Nach der Redaktionellen Mitarbeit im Kino 46 zum Russischen Filmfestival anlässlich des Besuchs von Michail Gorbatschow 14 Jahre frei und fest in der Organisation und Durchführung von Veranstaltungen beim Kino/City 46, Barockorchester Fiori musicali, Internationalen Filmfest Hamburg, Tango Quartett Alpachirú, Chinelo-Theaterhaus, Filmfest Oldenburg. Seit 2009 im St. Petri Dom Bremen zu Konzerten der Dom-Musik.

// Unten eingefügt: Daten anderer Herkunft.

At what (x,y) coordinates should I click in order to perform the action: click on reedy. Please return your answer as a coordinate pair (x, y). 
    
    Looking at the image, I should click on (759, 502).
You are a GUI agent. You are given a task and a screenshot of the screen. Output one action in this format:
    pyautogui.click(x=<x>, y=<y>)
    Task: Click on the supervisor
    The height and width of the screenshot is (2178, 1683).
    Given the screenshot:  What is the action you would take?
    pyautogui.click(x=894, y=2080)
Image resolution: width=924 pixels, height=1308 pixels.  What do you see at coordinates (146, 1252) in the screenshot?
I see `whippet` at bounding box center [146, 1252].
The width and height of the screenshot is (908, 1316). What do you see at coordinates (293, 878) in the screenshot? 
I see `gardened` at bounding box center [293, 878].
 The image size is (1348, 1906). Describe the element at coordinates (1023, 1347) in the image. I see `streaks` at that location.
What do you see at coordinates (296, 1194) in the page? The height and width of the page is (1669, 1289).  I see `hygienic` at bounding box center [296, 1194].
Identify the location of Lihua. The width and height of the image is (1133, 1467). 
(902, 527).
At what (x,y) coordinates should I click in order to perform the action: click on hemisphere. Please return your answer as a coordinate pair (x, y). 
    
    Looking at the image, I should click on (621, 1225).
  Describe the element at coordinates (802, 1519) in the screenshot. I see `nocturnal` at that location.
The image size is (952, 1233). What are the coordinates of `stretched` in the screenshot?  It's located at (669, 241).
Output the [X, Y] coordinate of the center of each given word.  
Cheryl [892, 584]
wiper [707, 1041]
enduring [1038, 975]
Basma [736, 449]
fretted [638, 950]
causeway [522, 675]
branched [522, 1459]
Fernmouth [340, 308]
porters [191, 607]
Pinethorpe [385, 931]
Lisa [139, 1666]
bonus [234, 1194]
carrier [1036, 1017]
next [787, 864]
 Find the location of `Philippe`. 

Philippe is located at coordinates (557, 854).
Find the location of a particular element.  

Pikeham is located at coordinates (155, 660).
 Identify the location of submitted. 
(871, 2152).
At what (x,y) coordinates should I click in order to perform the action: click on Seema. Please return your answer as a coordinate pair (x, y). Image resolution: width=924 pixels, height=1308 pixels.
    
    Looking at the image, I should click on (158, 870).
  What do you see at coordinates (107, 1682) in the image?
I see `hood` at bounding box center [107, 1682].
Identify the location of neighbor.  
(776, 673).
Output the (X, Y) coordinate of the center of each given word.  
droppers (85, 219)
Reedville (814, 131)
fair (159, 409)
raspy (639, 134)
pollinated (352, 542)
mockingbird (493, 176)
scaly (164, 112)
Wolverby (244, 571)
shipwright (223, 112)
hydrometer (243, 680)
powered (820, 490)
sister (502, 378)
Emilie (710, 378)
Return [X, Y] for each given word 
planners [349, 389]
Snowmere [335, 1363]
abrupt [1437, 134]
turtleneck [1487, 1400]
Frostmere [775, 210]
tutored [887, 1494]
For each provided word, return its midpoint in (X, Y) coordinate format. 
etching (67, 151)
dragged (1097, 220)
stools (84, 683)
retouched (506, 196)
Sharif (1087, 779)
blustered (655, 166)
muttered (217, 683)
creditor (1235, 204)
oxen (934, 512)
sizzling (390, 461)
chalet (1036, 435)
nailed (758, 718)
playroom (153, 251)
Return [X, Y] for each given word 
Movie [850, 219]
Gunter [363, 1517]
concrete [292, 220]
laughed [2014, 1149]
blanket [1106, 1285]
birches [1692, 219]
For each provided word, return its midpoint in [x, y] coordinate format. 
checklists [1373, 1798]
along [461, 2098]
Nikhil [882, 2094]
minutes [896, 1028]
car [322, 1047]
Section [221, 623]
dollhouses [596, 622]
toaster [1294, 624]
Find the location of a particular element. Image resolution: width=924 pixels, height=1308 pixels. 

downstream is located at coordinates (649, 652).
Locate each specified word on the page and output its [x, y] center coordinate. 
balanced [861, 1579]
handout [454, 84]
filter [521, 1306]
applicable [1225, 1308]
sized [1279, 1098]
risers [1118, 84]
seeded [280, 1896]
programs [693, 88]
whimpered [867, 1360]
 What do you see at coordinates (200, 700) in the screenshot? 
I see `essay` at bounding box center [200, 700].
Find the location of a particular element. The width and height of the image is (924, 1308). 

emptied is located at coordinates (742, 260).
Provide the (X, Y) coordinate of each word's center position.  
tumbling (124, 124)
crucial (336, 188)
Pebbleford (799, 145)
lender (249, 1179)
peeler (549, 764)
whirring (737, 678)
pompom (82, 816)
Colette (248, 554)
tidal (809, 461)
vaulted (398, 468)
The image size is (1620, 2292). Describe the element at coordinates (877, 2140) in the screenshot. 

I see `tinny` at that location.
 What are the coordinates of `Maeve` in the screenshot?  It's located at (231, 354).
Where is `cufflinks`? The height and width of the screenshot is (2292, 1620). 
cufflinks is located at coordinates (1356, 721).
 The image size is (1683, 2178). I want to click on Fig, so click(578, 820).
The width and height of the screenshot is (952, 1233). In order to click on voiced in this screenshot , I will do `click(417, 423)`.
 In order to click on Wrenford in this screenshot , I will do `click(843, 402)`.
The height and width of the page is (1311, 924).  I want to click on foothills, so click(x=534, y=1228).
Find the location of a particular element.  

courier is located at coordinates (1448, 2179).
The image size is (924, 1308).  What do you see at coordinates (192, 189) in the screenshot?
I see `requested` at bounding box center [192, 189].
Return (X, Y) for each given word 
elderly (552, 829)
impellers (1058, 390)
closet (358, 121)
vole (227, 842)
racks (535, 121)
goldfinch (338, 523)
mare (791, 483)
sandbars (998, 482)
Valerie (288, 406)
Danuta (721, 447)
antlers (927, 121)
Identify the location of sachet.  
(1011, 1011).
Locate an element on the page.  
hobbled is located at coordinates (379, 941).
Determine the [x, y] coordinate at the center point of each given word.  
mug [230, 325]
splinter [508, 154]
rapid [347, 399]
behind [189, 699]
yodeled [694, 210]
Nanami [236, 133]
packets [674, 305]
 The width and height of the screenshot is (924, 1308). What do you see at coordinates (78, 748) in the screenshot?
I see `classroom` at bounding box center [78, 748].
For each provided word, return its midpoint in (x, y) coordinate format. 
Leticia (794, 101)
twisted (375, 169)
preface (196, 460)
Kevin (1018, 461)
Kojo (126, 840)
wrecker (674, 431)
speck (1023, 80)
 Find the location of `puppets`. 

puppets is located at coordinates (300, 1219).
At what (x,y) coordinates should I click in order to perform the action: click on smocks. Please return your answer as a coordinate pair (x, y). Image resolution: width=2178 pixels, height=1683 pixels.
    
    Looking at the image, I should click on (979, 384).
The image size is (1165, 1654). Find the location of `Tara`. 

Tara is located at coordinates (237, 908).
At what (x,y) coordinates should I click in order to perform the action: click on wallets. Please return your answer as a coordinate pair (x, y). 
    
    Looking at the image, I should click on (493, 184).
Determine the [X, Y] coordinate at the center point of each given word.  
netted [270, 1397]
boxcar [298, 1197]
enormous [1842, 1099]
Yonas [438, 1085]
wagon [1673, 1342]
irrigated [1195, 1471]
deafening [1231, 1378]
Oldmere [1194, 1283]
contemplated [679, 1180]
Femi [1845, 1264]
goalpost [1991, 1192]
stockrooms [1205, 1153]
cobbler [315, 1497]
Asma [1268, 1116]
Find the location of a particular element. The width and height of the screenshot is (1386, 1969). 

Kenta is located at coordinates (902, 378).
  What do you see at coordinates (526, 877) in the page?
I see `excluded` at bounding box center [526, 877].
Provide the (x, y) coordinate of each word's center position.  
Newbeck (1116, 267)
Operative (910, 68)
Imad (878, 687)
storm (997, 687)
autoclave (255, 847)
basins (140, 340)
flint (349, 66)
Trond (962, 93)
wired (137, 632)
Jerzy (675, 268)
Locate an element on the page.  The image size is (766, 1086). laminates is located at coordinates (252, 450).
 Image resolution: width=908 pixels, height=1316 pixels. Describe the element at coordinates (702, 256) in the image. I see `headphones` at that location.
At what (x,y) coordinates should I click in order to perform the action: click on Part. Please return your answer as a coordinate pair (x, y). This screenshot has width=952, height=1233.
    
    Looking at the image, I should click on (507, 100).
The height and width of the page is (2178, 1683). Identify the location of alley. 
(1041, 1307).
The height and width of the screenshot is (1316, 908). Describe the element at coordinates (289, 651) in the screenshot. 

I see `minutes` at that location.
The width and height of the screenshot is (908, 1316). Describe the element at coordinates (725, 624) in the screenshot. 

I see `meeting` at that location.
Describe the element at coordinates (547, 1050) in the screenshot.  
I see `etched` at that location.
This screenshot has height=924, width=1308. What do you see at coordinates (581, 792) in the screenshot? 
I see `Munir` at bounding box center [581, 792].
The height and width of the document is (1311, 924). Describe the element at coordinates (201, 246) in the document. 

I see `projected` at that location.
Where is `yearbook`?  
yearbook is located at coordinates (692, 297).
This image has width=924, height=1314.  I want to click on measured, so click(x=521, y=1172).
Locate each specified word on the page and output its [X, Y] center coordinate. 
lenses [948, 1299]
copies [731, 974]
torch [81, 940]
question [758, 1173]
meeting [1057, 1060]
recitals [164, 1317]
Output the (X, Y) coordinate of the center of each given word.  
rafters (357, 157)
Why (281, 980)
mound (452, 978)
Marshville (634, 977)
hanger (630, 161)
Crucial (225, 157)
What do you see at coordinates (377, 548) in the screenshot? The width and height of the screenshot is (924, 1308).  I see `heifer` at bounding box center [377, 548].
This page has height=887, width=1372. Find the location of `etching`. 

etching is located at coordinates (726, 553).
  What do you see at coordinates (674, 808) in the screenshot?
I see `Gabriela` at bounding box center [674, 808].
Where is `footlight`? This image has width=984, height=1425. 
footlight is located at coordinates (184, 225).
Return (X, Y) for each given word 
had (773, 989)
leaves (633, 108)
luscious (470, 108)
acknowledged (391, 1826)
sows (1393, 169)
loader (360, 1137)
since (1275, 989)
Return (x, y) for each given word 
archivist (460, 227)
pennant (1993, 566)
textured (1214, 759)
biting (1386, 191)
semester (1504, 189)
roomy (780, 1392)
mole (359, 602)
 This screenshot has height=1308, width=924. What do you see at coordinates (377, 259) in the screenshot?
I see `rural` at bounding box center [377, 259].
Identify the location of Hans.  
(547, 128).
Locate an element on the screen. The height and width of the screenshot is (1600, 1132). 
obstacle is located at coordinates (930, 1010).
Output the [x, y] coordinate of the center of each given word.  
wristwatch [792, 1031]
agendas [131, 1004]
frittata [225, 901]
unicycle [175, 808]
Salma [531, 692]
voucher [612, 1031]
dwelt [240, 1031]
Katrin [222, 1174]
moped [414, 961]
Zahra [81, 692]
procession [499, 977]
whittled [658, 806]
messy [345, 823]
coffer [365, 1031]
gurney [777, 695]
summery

Im Sendesaal Bremen seit der geglückten Rettung im Juni 2009 zuständig für Presse- und Öffentlichkeitsarbeit, Redaktion, Ablauf-, Büromanagement und Ticketing, Leitung, Disposition und Organisation des ca. 20 Personen zählenden Teams an Einlass und Kasse zu den Konzerten, sowie der Geschäftsstelle des Vereins und der Mitgliederverwaltung.

Peter Schulze

Peter Schulze, Jahrgang 1947, studierte in Berlin Komposition und Tonmeister, 1970-1998 Jazzredakteur und Produzent bei Radio Bremen, 1975 Mitbegründer des Archives für Populäre Musik (heute Klaus-Kuhnke-Archiv gGmbH), 1986/87 einjähriges Sabbatical in der Türkei, 1987-91 artistic director Bilsak JazzFestival in Istanbul, 1998-2002 Musikchef Radio Bremen, seit 2002 Gründungsvorsitzender des Vereins Freunde des Sendesaales e.V. 2003-2007 artistic director JazzFest Berlin, 2005 – 2010 board of directors des Europe Jazz Networks, 2006 Mitgründer der Messe jazzahead seit 2012 dort artistic director, seit 2009 artistic director sendesaal bremen.